On Wednesday night, a young white male walked into the Emmanuel AME Church in Charleston, South Carolina, in time for the weekly bible study. He asked for the pastor, the Rev. Clementa C. Pinkney, and sat next to the pastor as the study began. Witnesses report that after nearly an hour of the study, the young man spoke up. “”I have to do it,” he was quoted as saying. “You rape our women and you’re taking over our country. And you have to go.” And then he opened fire, killing nine people, leaving just three survivors.
Dylann Roof, a 21 year old, was arrested Thursday for the attack. Facebook pictures show him in a jacket featuring the flags of two former white supremacist regimes, leading authorities to label this a possible hate crime. Those flags proclaim his attitude toward people of color – the same attitude shared by these racist regimes.
That picture raised a question in my mind. What patch might I wear on my jacket to proclaim my attitude? One look at Roof’s Facebook page would let anyone know what he believed with his face in a scowl and the two patches on his jacket. What, I wondered, would declare to the world what I believed? How could I proclaim love rather than hate as the dominant attitude in my life?
In the Sermon on the Mount, Jesus reminds us that our attitudes, our beliefs, are as important to God as our actions. The Old Testament commandment, ‘thou shalt not kill,’ is extended by Jesus to include our attitudes, not merely our actions towards others. On that basis, even before Roof pulled he trigger, his hatred of some people groups violated God’s law as Jesus described it.
We are all called by God to love one another and bear each other’s burdens. That means loving those who are like us as well as those who are different, those who think like us and those whose opinions are diametrically opposite to ours. We must stand for love, for equality and justice for all people. And to remember that when any one of God’s children is hurt, no matter their race or ethnicity, we are all hurt. Last night at the prayer vigil at Mother Bethel, the pastor said he knew that many present were not AME members, and someone in the congregation spoke up, “We are all AME!”

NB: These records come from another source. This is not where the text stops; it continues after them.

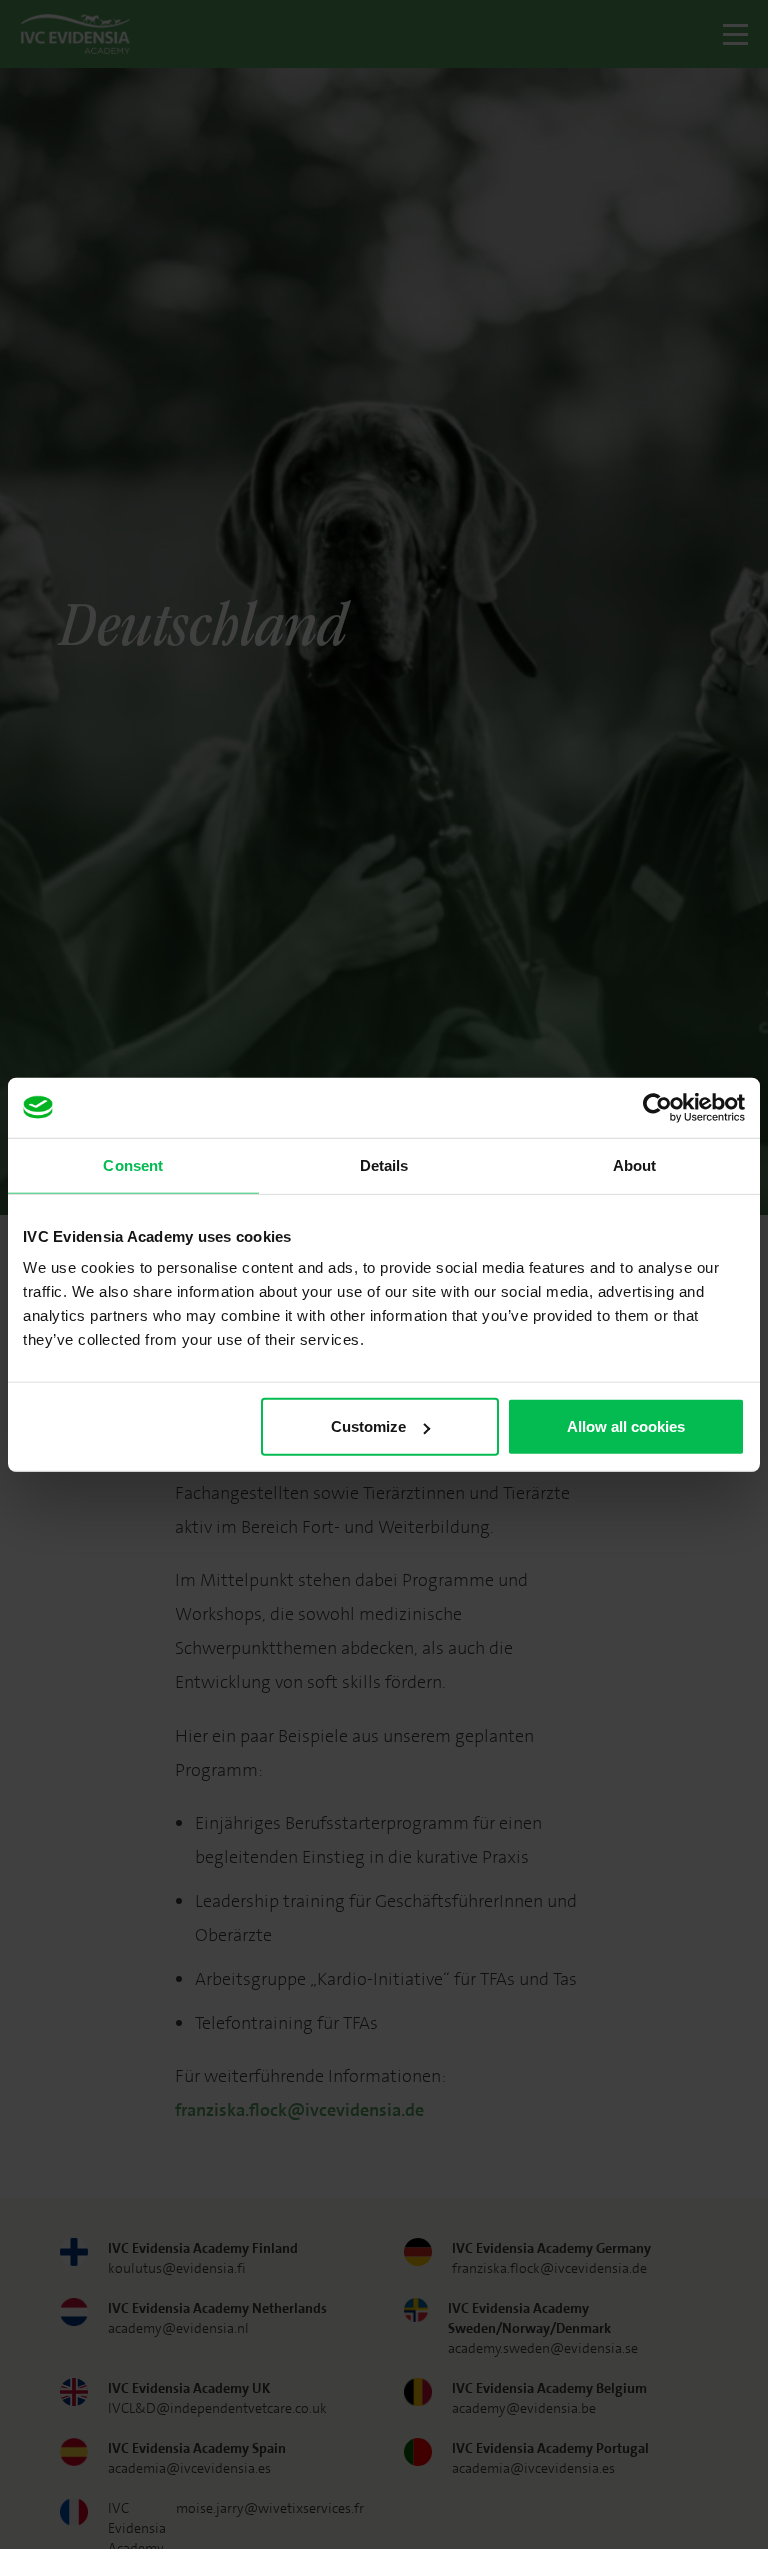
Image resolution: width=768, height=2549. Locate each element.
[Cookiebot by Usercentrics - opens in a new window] (657, 1107)
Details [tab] (384, 1164)
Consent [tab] (133, 1164)
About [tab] (635, 1164)
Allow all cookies (626, 1426)
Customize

We are to care deeply about each other, about friends at Grove as well as the nine dead in Charleston. If we don’t, if we allow feelings to turn us against each other or groups of people, we will end up devouring one another. That leads down the path of destruction, destruction of our society and of persons.
So back to my initial question. As we pray for the victims’ families and for Roof himself, what symbol might we use to proclaim our love? Perhaps the symbol of the cross best expresses the love to which we are called – love that is self-giving, love that puts the welfare of others ahead of self, love that may be costly and self-sacrificung. Let us raise our prayers to the Lord for all of God’s beloved children, even those who have turned their back on God, and work toward that world where God’s will is done in all of life.
Prayer: God of love, in Jesus Christ you made an enormous sacrifice for a people who had turned their back on you. Teach me to love with that same love. When I am angry with a brother, show me how to forgive; when I hate a sister, show me how to love. Let me look always to Jesus for the model on which to build my life, and remember his love and sacrifice for me. Amen.